# Requirement
Convert the data below into a Markdown table with the columns Row and Text, giving each non-blank line its own numbered row in order. Leave the pictures out of the table.

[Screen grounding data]
# # #

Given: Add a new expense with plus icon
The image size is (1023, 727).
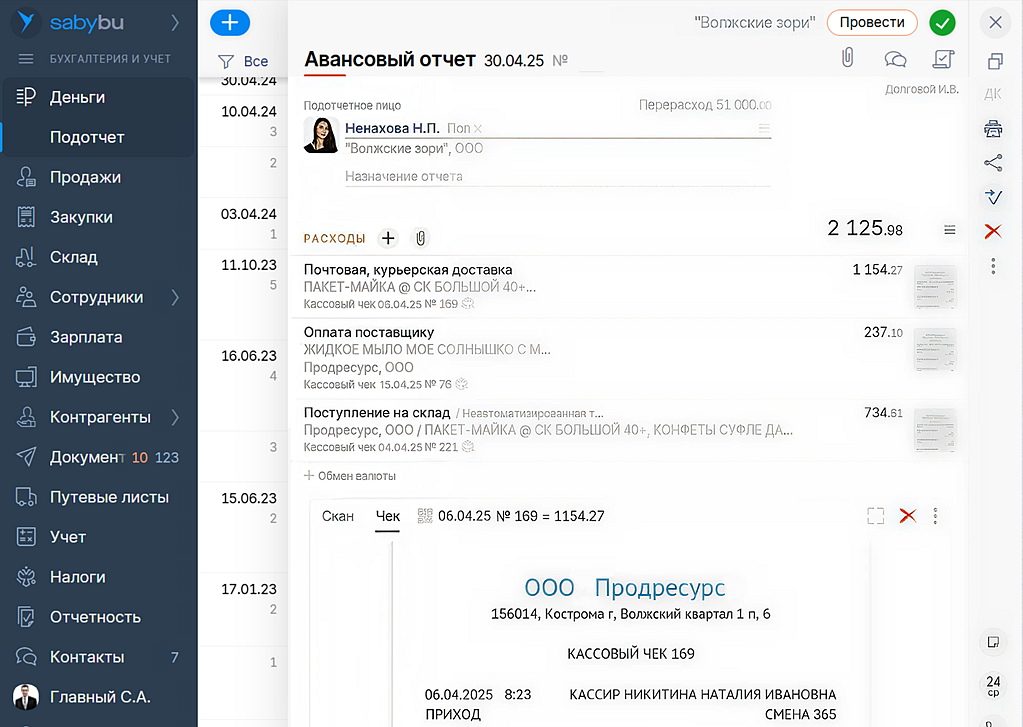Looking at the screenshot, I should tap(388, 238).
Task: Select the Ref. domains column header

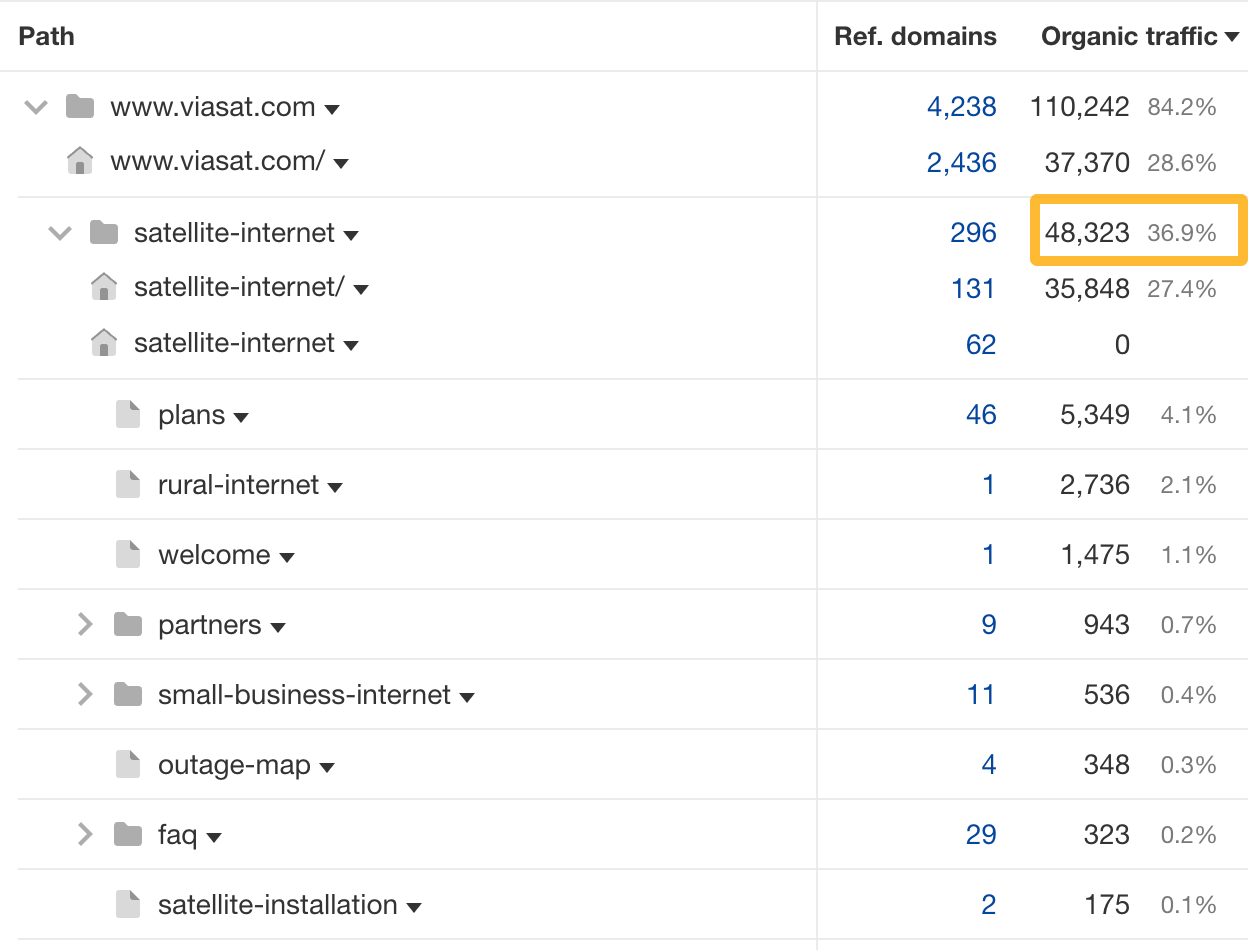Action: coord(915,36)
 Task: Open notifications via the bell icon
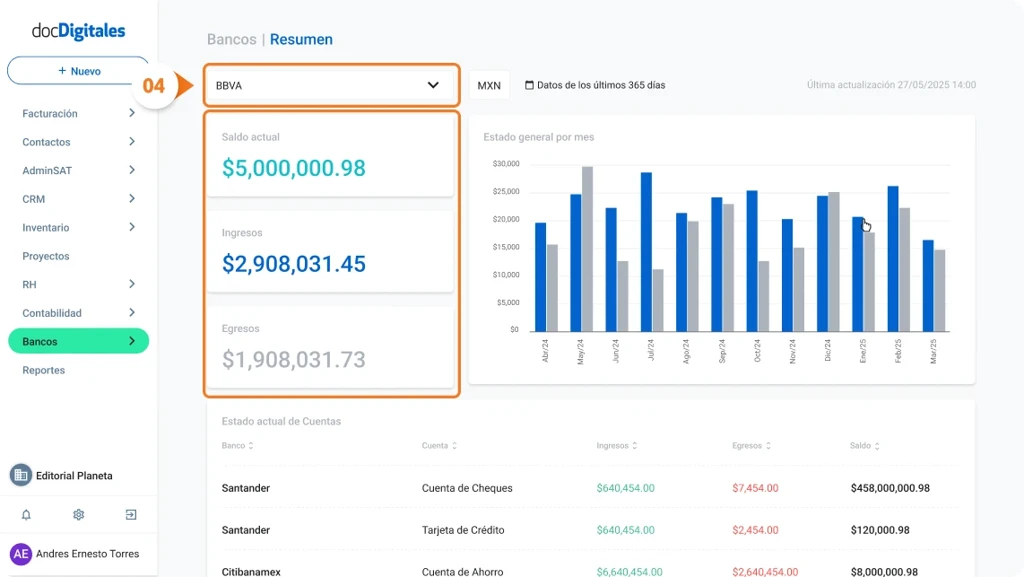[26, 514]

# # #

# Answer
| Row | Text |
|---|---|
| 1 | Given: Add a new expense with plus icon |
| 2 | The image size is (1023, 727). |
| 3 | Looking at the screenshot, I should tap(388, 238). |
| 4 | Task: Select the Ref. domains column header |
| 5 | Action: coord(915,36) |
| 6 |  Task: Open notifications via the bell icon |
| 7 | [26, 514] |